Als Nächstes steht ein umfangreicher Lungenfunktionstest an, die sogenannte Bodyplethysmografie. Dafür sitze ich in einer luftdichten Kammer und atme nach Anleitung von Krankenschwester Sinikka Trautmann in ein Mundstück. Sie überwacht die Durchführung und wertet die Ergebnisse aus.

Meine Lungenfunktion zeigt keine Mängel. Die Vitalkapazität – also die Differenz zwischen maximaler Ein- und maximaler Ausatmung – ist eine der wichtigsten Kennzahlen. Mein Wert liegt bei 7,62 Litern, während der Soll-Wert bei 6,43 Litern liegt.

Bei einer weiteren Messung wird mir ein Wert von 91 Prozent mitgeteilt. Erschöpft von den Atemübungen und überzeugt, dass dies ein guter Wert ist, frage ich nach einer Einschätzung. Sinikka Trautmann meint trocken: „Da geht mehr.“

Auf dem Fahrrad bis ans Limit strampeln

Nach einem Diffusionstest zur Überprüfung der Gasaustauschfähigkeit der Lunge – ohne Auffälligkeiten – folgt eine Belastungsprüfung von Lunge und Herz-Kreislauf-System: eine Spiroergometrie auf dem Fahrrad.

Harald Trautmann merkt an, dass diese Untersuchung für mich nicht optimal ist, da mein Wettkampf ein Laufevent und kein Radrennen ist. Dennoch lassen sich Rückschlüsse auf meinen Fitnesszustand ziehen.

Ich werde verkabelt und atme durch eine spezielle Maske. Dann heißt es: treten, bis der Arzt kommt – mit dem Unterschied, dass der Arzt bereits da ist. Zum Glück. Die Belastung dauert mehrere Minuten, es geht bis ans absolute Limit. Schweiß tropft mir von der Stirn, ich bin völlig erschöpft und atme schwer. Sinikka Trautmann reicht mir ein dringend benötigtes Handtuch.

Ich erreiche eine maximale Belastung von 388 Watt. Damit könnte ich 15 Glühbirnen betreiben. Wirtschaftlich ist diese Idee wahrscheinlich nicht. Da Harald Trautmann seit 2018 auch die Spieler der Fischtown Pinguins untersucht, frage ich, wie meine Werte im Vergleich zu den Profis der DEL abschneiden. „Der Wert ist im Vergleich mit manchen Spielern sogar höher“, meint er. Insgesamt bescheinigt mir Harald Trautmann eine gute physische Verfassung.

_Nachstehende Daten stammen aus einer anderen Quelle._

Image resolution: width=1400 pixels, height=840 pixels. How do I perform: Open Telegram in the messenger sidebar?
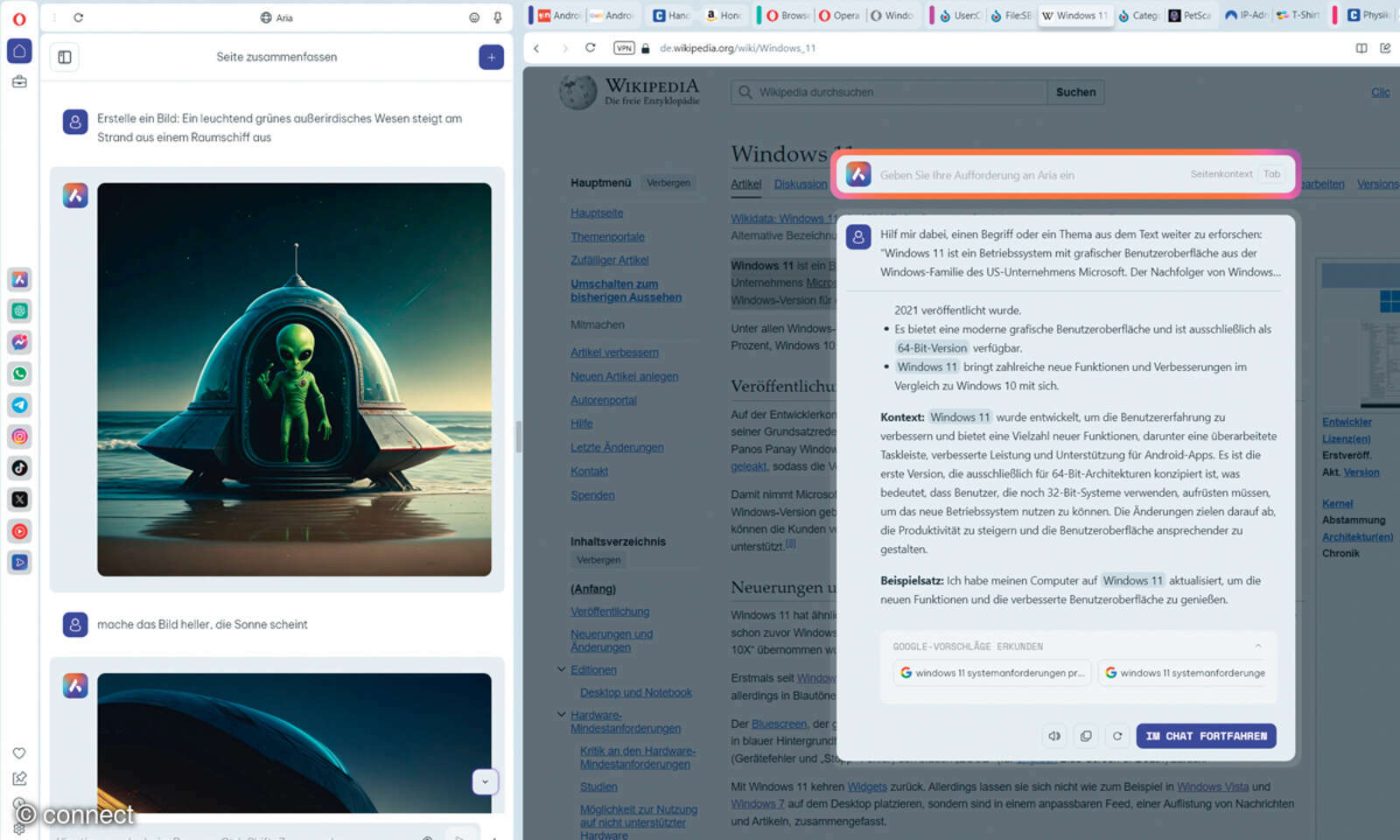(19, 405)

Das Gewicht könnte auf Dauer zum Problem werden

Mich interessiert, wie sich ein so langer Lauf wie der im Mai auf meine Gelenke auswirkt. Ein einzelnes Rennen sei kein Problem, erklärt der Arzt. Wer jedoch über Jahre hinweg eine hohe Belastung aufrechterhält, müsse mit Verschleißerscheinungen rechnen. „Als Leistungssportler muss man auch mit den Konsequenzen klarkommen“, macht Harald Trautmann deutlich.

Zum Abschluss gibt mir der Oberarzt noch einen vorsichtigen Rat: „Sie könnten ein paar Kilo loswerden …“ Ich bin erleichtert, als ich merke, dass sein Satz noch nicht zu Ende ist: „… wenn Sie die maximale Leistung abrufen wollen.“

Mit meinen 100 Kilogramm bei einer Größe von 1,95 Metern entspreche ich nicht dem idealen Läufertyp. „Das hohe Gewicht zu tragen, kostet einfach Energie“, erklärt er. Harald Trautmann selbst ist übrigens kein Läufer. Früher spielte er Fußball. „Gib einem Mann einen Ball, und er ist glücklich“, scherzt Sinikka Trautmann.